● **Try it**: Retype, exactly and with both ends included, the lines below from the one containing "Open the MRP-MRP Items planner code dropdown" through the end; omit the pictures.

Saved data entries:
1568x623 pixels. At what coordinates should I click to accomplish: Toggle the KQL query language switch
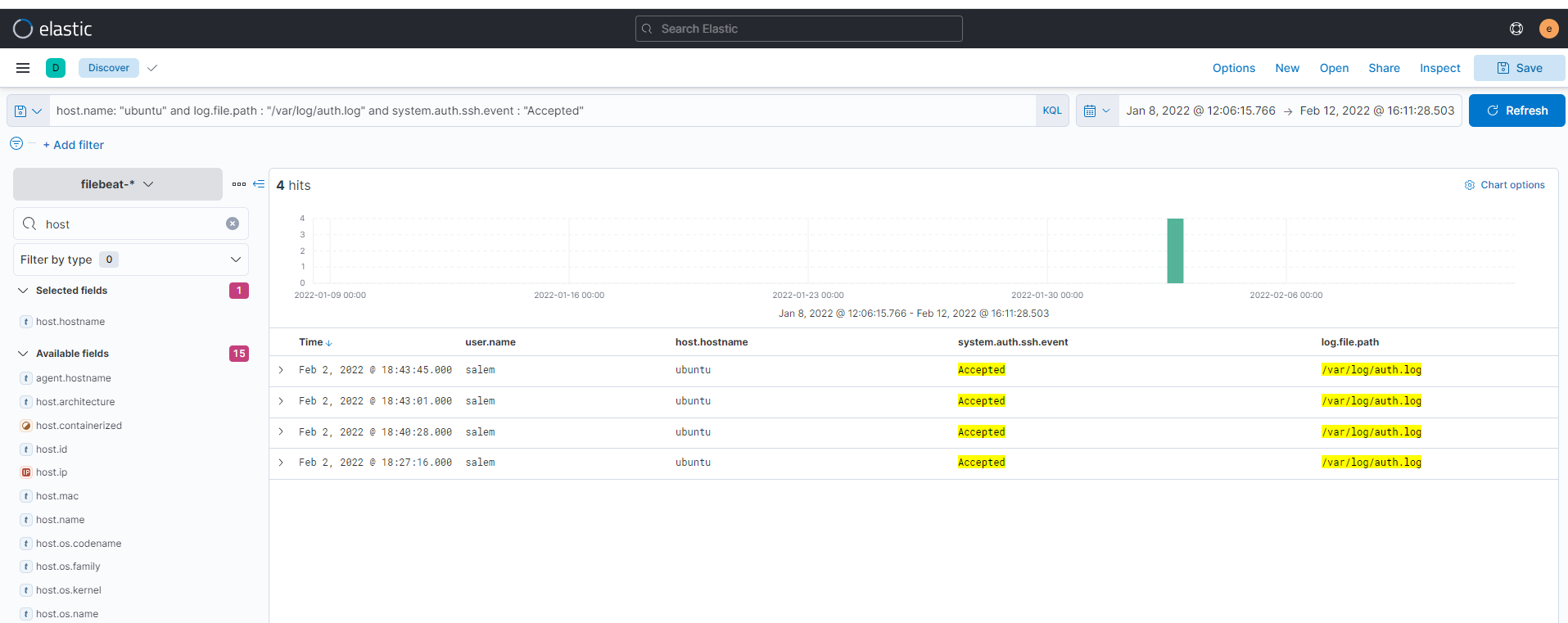click(x=1051, y=111)
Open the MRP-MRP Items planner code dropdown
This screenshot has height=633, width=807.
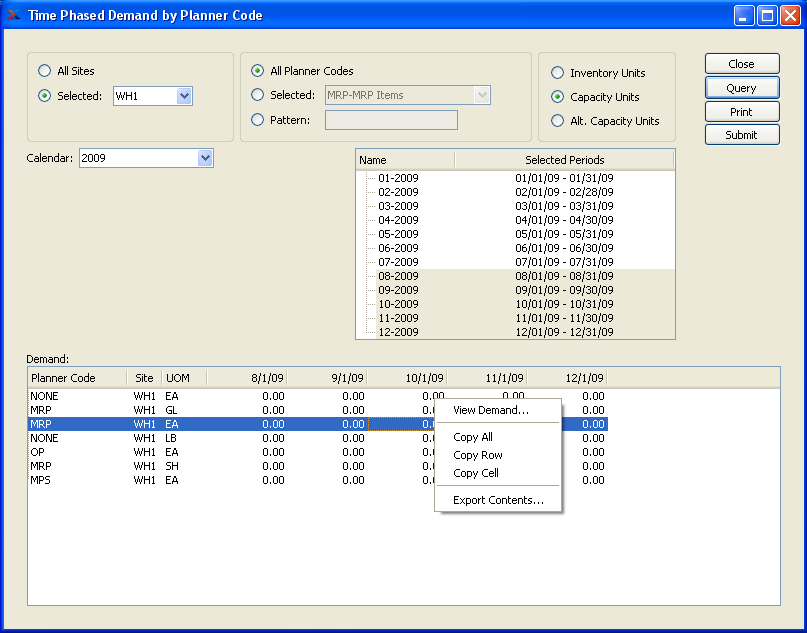pyautogui.click(x=482, y=95)
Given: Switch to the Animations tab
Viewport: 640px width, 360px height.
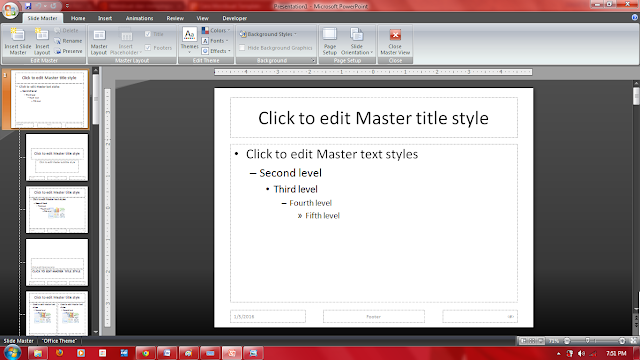Looking at the screenshot, I should tap(139, 18).
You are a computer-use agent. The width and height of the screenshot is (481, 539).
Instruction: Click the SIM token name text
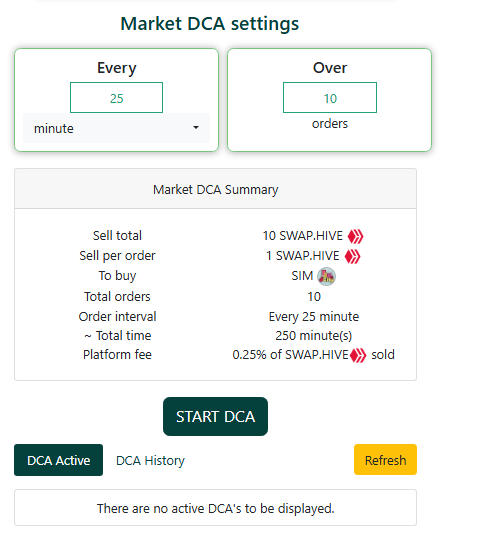click(x=302, y=276)
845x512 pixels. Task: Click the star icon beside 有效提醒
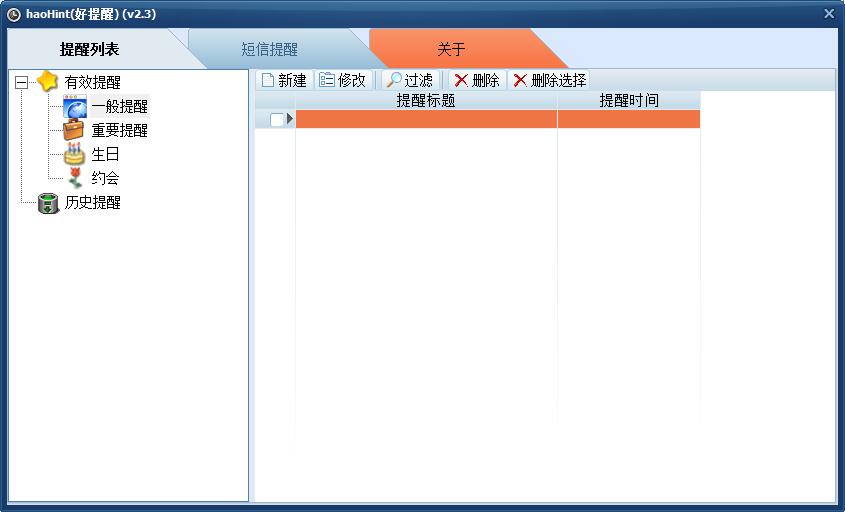point(47,82)

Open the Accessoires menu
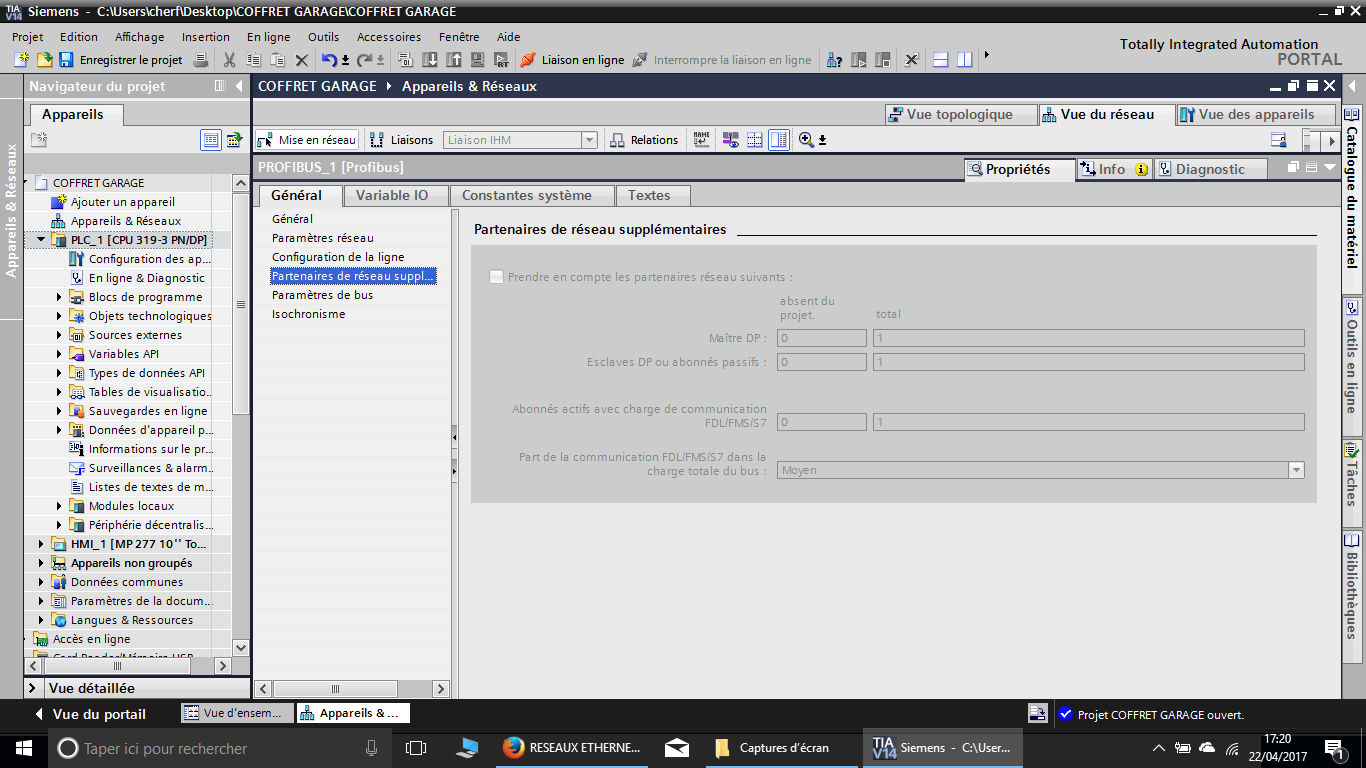pyautogui.click(x=389, y=37)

● **Result below**:
Open the MRP-MRP Items planner code dropdown
This screenshot has height=633, width=807.
pyautogui.click(x=482, y=95)
Given: Switch to the Animations tab
Viewport: 640px width, 360px height.
Looking at the screenshot, I should tap(139, 18).
You are a computer-use agent. The width and height of the screenshot is (481, 539).
Instruction: Click the SIM token name text
click(x=302, y=276)
845x512 pixels. Task: Click the star icon beside 有效提醒
point(47,82)

Open the Accessoires menu
pyautogui.click(x=389, y=37)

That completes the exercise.